When we pick up a decent book, we live not once but twice, and each new book allows us to live again and absorb the thoughts of someone who has absorbed thousands of other people’s thoughts. The book is the most powerful medium yet invented for intellectual stimulation, growth, and change. The bounty is endless and in the contemporary world very cheap. Most, though, reject the gift. Is this not strange?
Pretty much everyone who is deeply interested in reading gets and/or writing gets some version of the utility question that I answered in the first paragraph (and have answered in other places). Each answer has its own idiosyncrasies, but I think they have a common core that revolves around knowledge and pleasure. The issue is on my mind because a friend wrote me to say regarding Asking Anna, “thanks for having thought through that book content and made it available for people like me to read and then not have to do some of the work. I like that.” The crazy thing is that crazy people have been doing this for centuries: packaging many thousands of hours of thinking into works that take only a few hours to read.
That’s true of fiction and nonfiction, and in some ways lately nonfiction has been leading the perceive quality race. But historically fiction has tended to advance the state of the art in prose, with novelists especially leading the charge towards renewing the language. Arguably this tendency has decreased over time, but I’ve never read a great nonfiction writer who didn’t also read fiction, or read a lot of fiction at one point.
Good novelists tend to be obsessed with the quality of their prose in a way fewer nonfiction writers are. Too many nonfiction writers focus on content at the expense of form and beauty; some have been glamored by some of the stupid literary theory that passes for erudition in some academic circles (Katharine Frank’s books, like Plays Well in Groups: A Journey Through the World of Group Sex, suffer from this, though she is merely a salient example and far from the only offender).

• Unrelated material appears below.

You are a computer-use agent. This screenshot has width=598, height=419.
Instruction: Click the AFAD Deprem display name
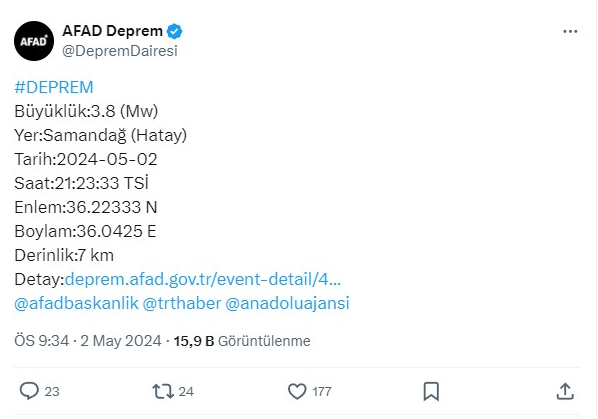pyautogui.click(x=113, y=31)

Fiction tends to train us to attend to language, and books like Wood’s How Fiction Works and Francine Prose’s Reading Like a Writer do the same. When one becomes sufficiently attuned to language, poorly written work or even work that is merely competent becomes aggravating, like a song messed by a drunk guitarist.
That’s my short utilitarian defense of fiction, but I read it for pleasure. The history of the West is one in which pleasure is suspect, especially in the Judeo-Christian tradition; sometimes for good reasons and sometimes for less-good reasons. That tradition encourages us to make sure that pleasure is always deferred, and that’s the tradition that led to the Enlightenment and Industrial Revolution and hence to the present day. We’re still getting somewhat used to enormous material wealth, at least by historical standards. But pleasure has its own importance, and there is pleasure in the many lives we can choose to live through books. Perhaps the most interesting thing is that so many people do not make the choice.
Every great book is the result of years or decades of studying and experience, distilled into a volume you can read in a few hours. How could you not want that?